**Exercise requirements**
1. Answer these questions about the couples' communication steps text. Mark each answer with its letter.
(a) If Partner 1 feels Partner 2 misinterpreted their words in Step 5, what does Partner 1 do?
(b) In the Step 6 example, why does Partner 2 say the garbage was not taken out?
(c) In Step 7, which partner does the reflecting?
2. List every step, with its number and heading, that appears in the couples' communication steps text.
3. Extend the couples' communication steps text beyond its final sentence.

Step 5-REFLECTION AND VALIDATION
Partner 2 reflects to Partner 1 what they heard them say. If Partner 1 is satisfied that Partner 2 heard them and understands, they acknowledge this. If Partner 1 does not feel Partner 2 heard what they were saying or misinterpreted their words, they repeat this in another way, so Partner 2 does fully understand. Example is Partner 2 may say “I heard you say you didn’t like that I didn’t take the garbage out” and Partner 1 may respond “I said that I felt ignored because of the action you took, I did not understand why you were ignoring me” then Partner 1 would respond “Oh, you felt ignored when I didn’t take the trash out”.
Step 6-PERSPECTIVE
Partner 2 now has the chance to verbalize their perspective in the situation. This is not a ‘defend’ yourself moment, this is telling your side of what you experienced. The whole of this exercise is to get away from accusing and projecting and to come to accountability for our own actions and thoughts. Example: Partner 2 says “I heard you ask me to take the garbage out, but I was having a stomachache and went to the bedroom to lay down. I didn’t purposefully ignore you; I just wasn’t feeling well and then I forgot.” This step is awesome because a lot of the time we make these assumptions about what our partner was doing or thinking in a moment without ever getting their actual perspective. I see so many couples breathe with relief in this step, because they are seeing the situation through their partners eyes versus through their own resentment and anger.
Step 7- STEP 5 AGAIN
Yes, repeat of step 5, this time it is Partner 1 who does the reflecting of Partner 2’s perspective. Example: “I heard you say you weren’t feeling good, and you had to lay down and just forgot” and then Partner 2 would say “Yep, that’s about it.”

**Data section**

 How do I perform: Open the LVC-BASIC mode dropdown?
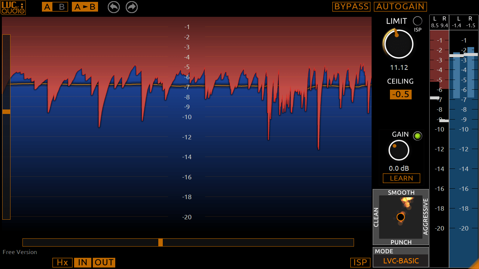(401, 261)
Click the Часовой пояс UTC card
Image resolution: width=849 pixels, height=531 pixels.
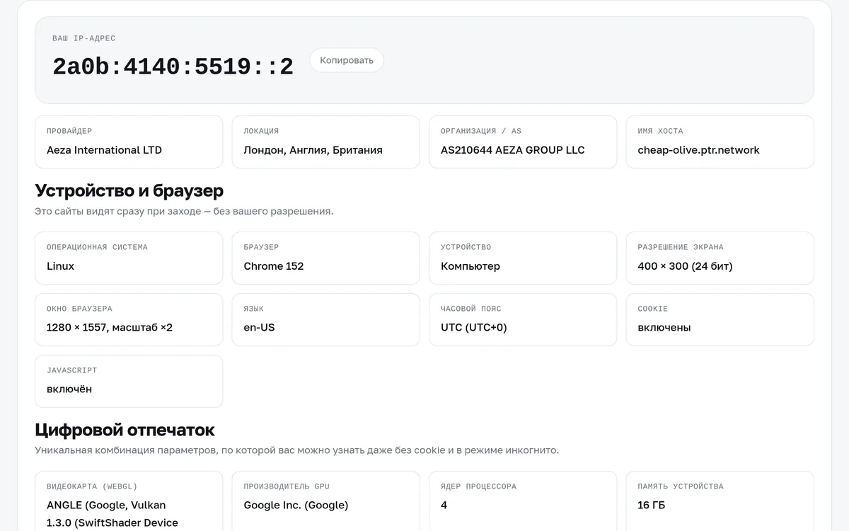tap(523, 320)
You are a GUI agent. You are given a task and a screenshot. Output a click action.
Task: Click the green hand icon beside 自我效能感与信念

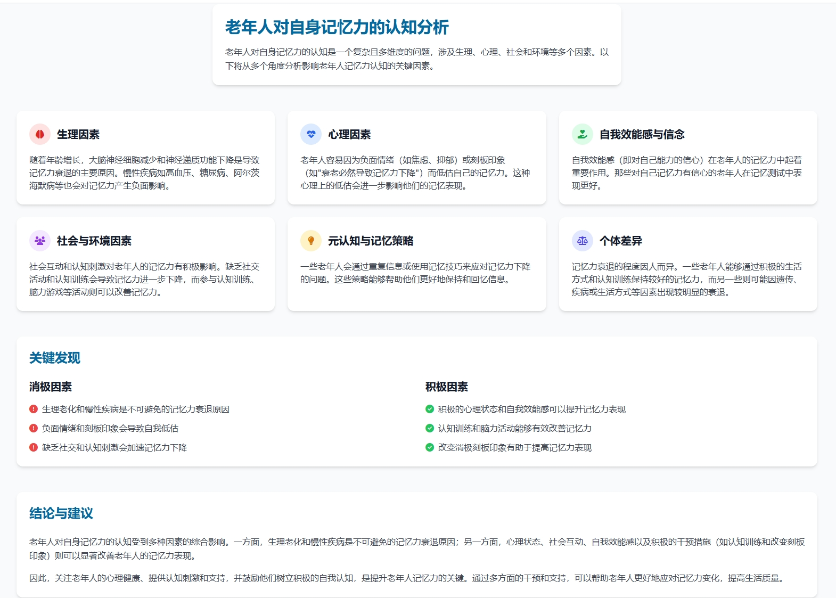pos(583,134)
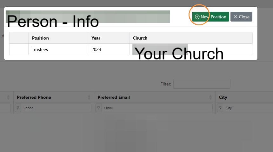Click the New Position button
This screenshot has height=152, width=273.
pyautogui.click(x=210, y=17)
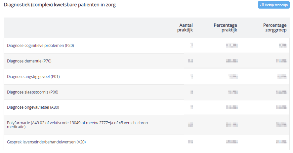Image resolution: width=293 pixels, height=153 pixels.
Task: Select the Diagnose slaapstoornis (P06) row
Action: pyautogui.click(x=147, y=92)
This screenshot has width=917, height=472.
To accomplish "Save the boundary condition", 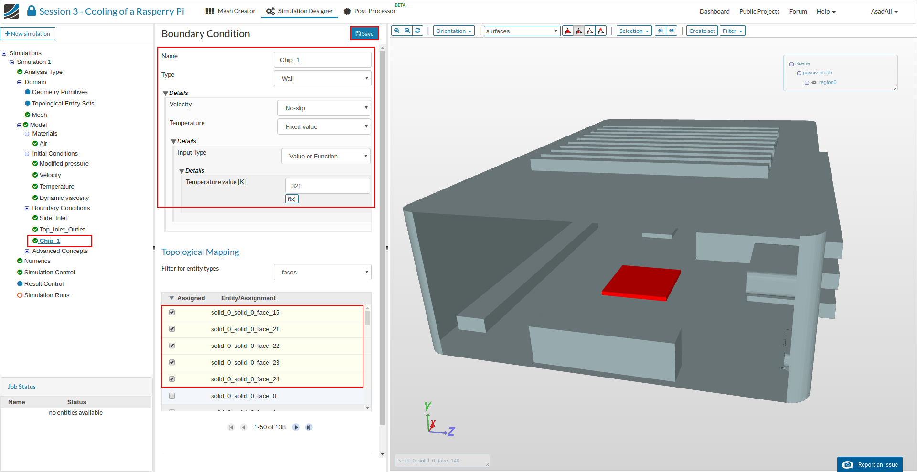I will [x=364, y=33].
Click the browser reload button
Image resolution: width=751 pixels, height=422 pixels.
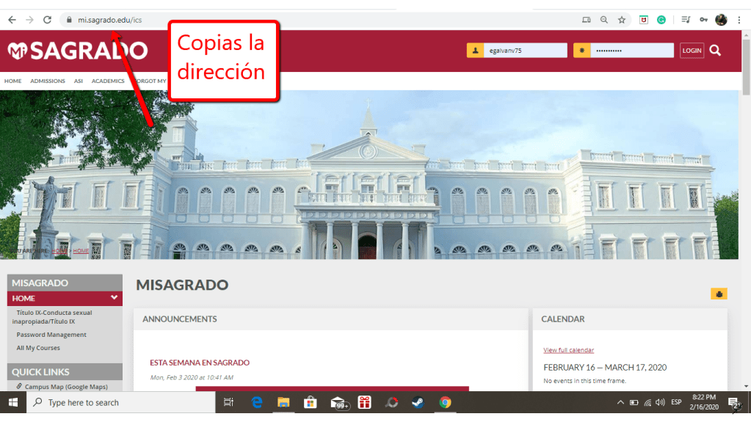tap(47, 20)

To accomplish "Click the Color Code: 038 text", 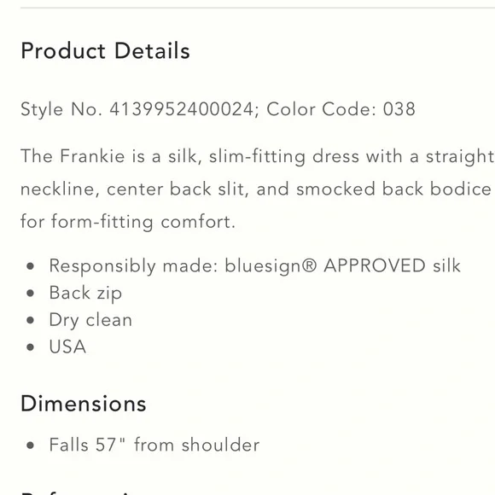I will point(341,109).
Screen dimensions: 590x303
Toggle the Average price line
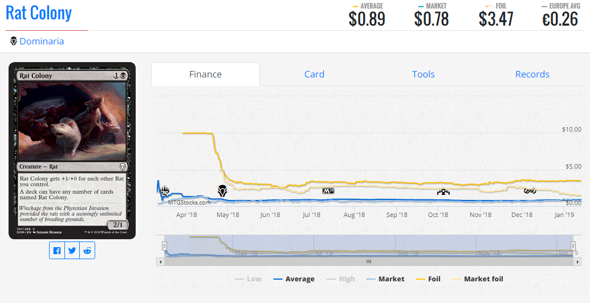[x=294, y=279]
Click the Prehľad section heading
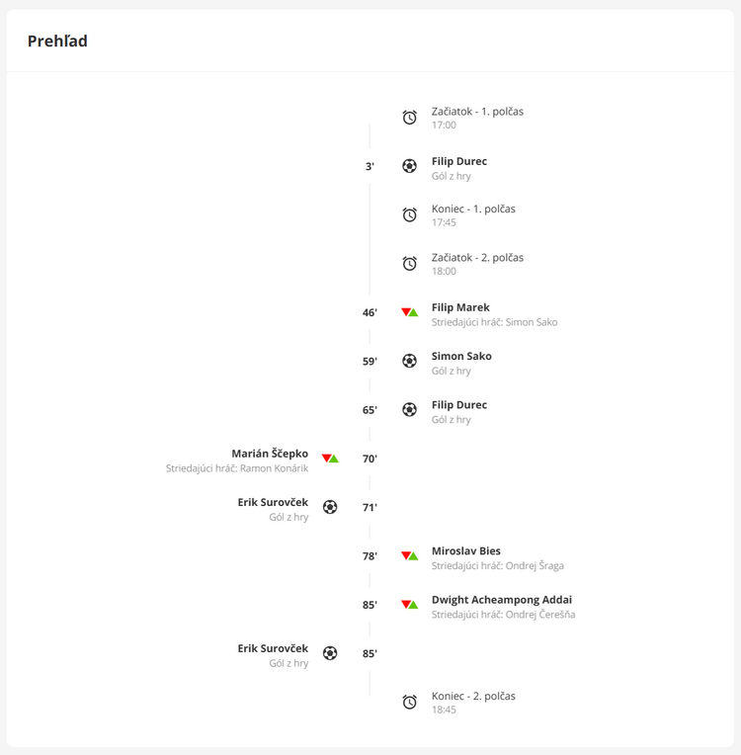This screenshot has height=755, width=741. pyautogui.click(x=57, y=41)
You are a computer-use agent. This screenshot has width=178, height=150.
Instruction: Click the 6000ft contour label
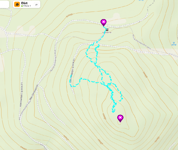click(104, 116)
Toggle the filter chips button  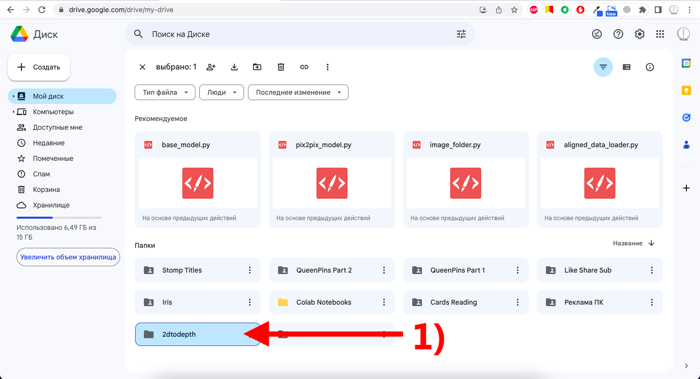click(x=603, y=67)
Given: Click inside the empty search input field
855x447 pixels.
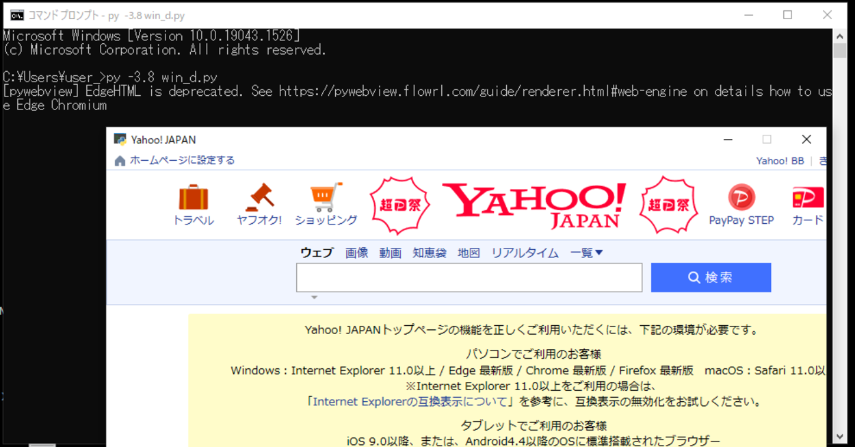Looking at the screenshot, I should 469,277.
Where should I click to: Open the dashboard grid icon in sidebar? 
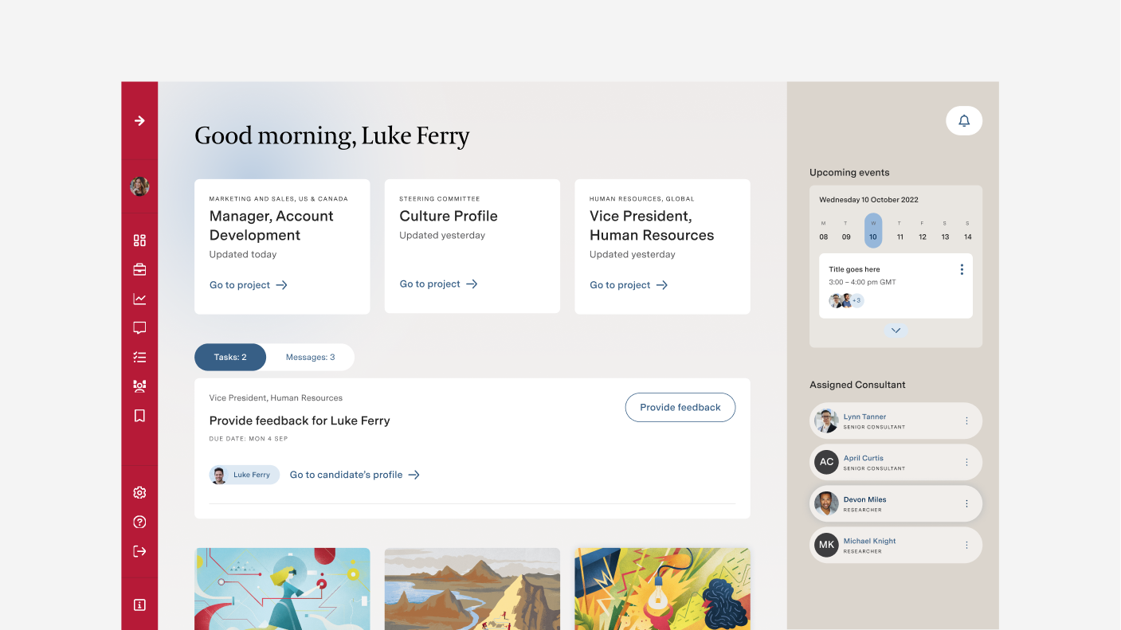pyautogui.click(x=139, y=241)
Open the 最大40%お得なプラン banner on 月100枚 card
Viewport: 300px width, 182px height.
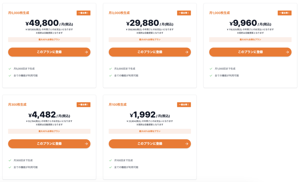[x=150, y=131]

**Per-task outputs**
1.
(a) Partner 1 repeats what they said in another way, so that Partner 2 fully understands.
(b) Partner 2 had a stomachache, went to the bedroom to lay down, and then forgot.
(c) Partner 1 does the reflecting, of Partner 2's perspective.

2.
Step 5: Reflection and Validation
Step 6: Perspective
Step 7: Step 5 Again

3.
Step 8-RESOLUTION
Almost there, time to solve the issue. Both parties throw out all the solutions they can think of, my recommendation is each partner comes up with at least 2 solutions to the problem. This is a time to think outside of the box, we tend to get stuck in our feelings about the specific situation and get lost in reaction versus using brainstorming and cooperation to solve the issue (which will help solve all future issues as well). Once each partner has laid out their solutions, then you discuss each of them until you agree on the one or ones you want to use in the future. Example: Both partners agree that the next time a similar situation arises that Partner 2 will communicate they are sick and that they will get the chore done later in the day or ask Partner 1 to do it for them that night and they will make up for it the next day by doing one of Partner 1’s chores.
Step 9-FOLLOW THROUGH
Last step. This is the most important one too, because if this one doesn’t get completed all the previous steps were for nought. I encourage couples to write down the situation and the solutions they decided on into a notebook. This is not necessarily a permanent thing, more to get the habit solidified. Then, when another similar situation arises, you follow your plan of action and see how differently it turns out.